DETAILED DESCRIPTION OF THE PREFERRED EMBODIMENTS
Referring now in more detail to the application drawings, wherein
like parts are indicated by like reference numerals, and initially
to the form of the invention shown in FIGS. 1-5, the adjustable
socket wrench comprises a socket housing generally indicated at 10
which includes a socket head 12 which, in the form shown, is
integrally formed with a threaded shank section 14. The end 16 of
the socket housing opposite to the socket head 12 is formed with an
opening 18 which can be rectangular, hexagonal or of any desired
cross-section to accommodate the head 20 of a socket handle 22.
The socket head 12 is generally cup-shaped in cross-section,
although it will be understood that any cross-sectional
configuration could be employed consistent with the basic concepts
of the invention.
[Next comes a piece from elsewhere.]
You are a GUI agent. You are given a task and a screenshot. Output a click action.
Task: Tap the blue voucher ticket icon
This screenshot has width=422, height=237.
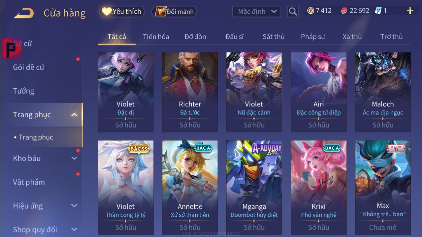coord(378,11)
The socket head 12 is formed with an opening 24
generally circular in cross section, with the bottom of such
opening terminating in a shoulder 26 which merges into a further
opening 28. Thus, the opening 24 and shoulder 26 can be
conveniently formed in the socket head by countersinking after the
original opening 28 has been formed.
A plurality of gripping jaws commonly designated at 32 are
provided, there being six jaws illustrated in FIGS. 1-5. Each jaw
extends through an opening 34 provided therefor in the socket head
12, with the openings 34 being at an angle relative to the axis of
the socket head. As best shown in FIGS. 3 and 5, each gripping jaw
32 includes a tapered leading end portion 36 and a cylindrical
portion 38. In FIG. 3, the gripping jaws 32 are shown in their most
withdrawn position wherein the inner faces of the tapered wall
sections 36 are substantially in the same plane as the walls of the
circular opening 24 formed in the socket head 12. The gripping jaws
32 are shown in their fully extended, or most closed, position in
FIG. 5.
In order to move the gripping jaws 32 between the FIG. 3 and FIG. 5
positions thereof, an adjusting nut generally indicated at 40 is
provided, with the nut being generally cylindrical and internally
threaded so as to mate with the exterior threads on the shank 14 of
the socket housing. As can be seen in FIG. 2, the exterior surface
of the adjusting nut is preferably knurled or otherwise disfigured
so as to facilitate rotation of the nut along the shank 14.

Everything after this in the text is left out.